Stated goal.
Please rewrite the records from the line with "You are a computer-use agent." up to and including the line with "click(x=209, y=633)", swapping "hotline" for "helpline" and changing nothing else. Leave the pictures out of your answer.

Stored data.
↓
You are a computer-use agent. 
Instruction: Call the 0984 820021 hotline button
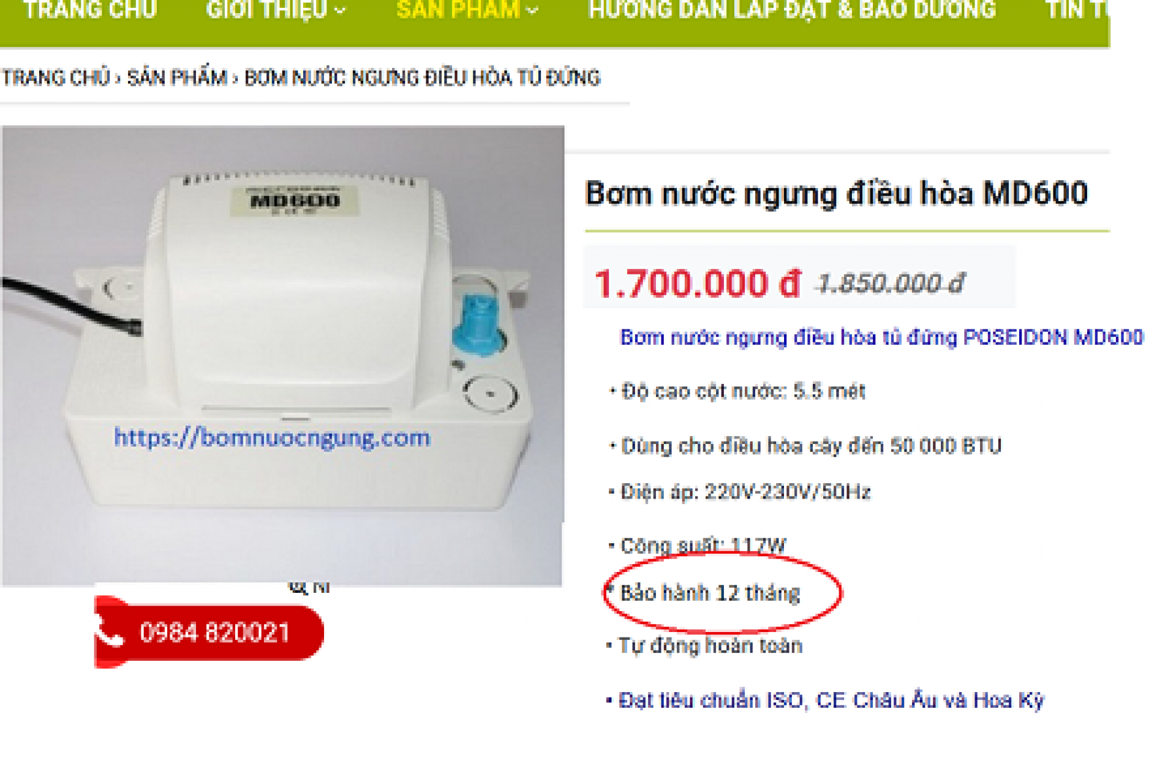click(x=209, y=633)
↑
↓
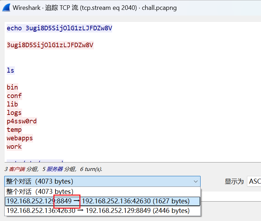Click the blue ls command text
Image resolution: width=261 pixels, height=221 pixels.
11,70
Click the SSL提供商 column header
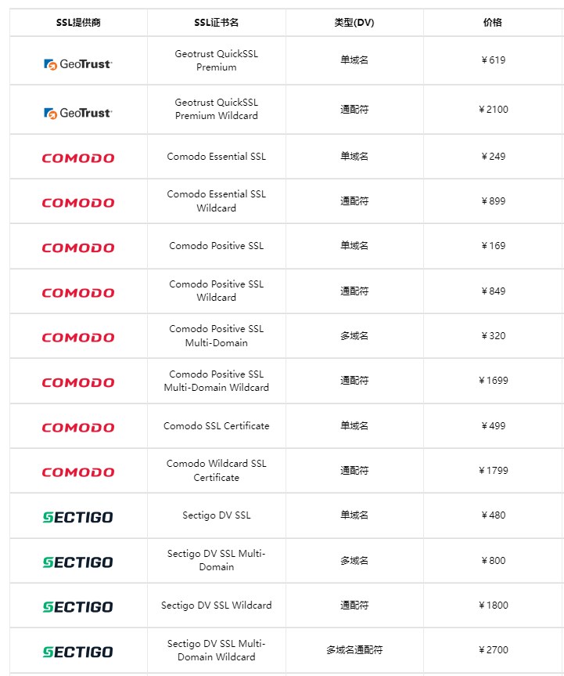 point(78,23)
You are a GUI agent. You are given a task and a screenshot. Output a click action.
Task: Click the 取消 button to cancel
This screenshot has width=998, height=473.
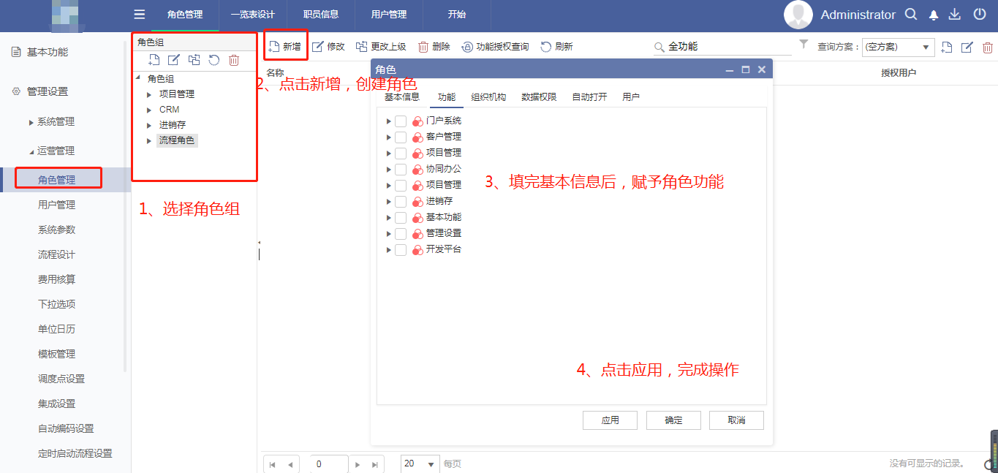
↑
↓
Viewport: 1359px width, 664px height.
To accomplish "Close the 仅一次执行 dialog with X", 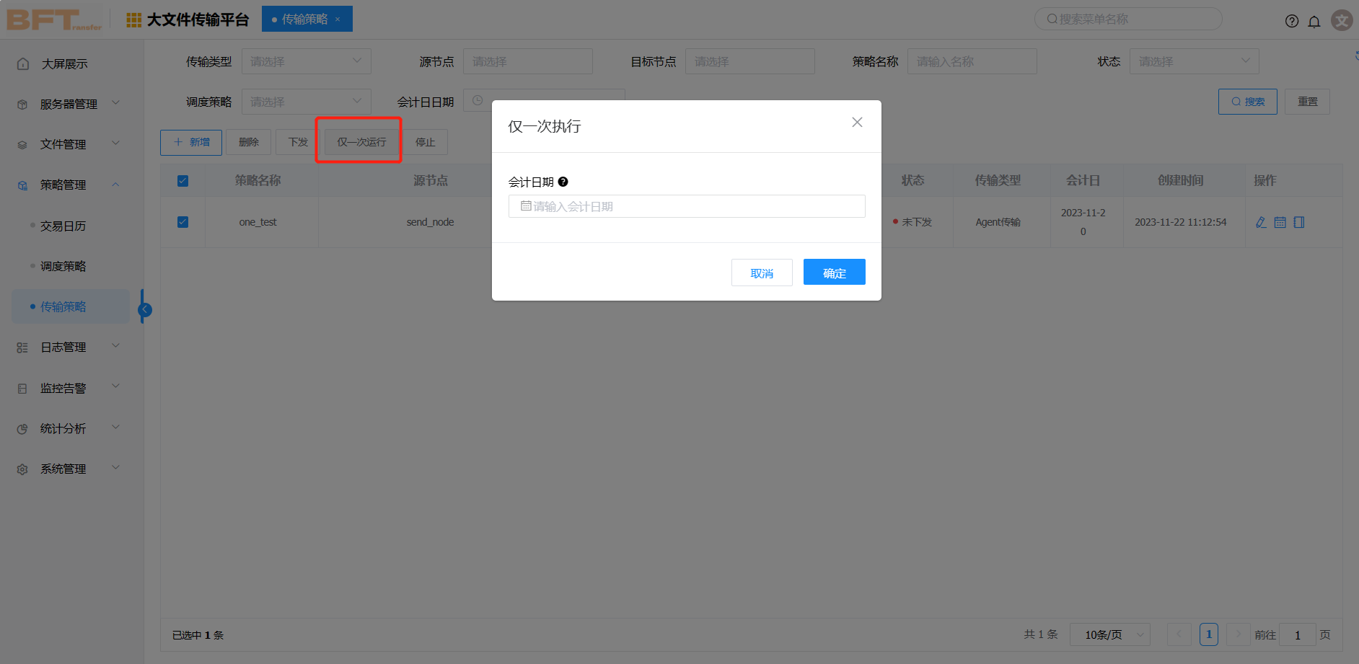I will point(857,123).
↑
The response.
You are a computer-use agent. 
Instruction: Call the 0984 820021 helpline button
click(x=209, y=633)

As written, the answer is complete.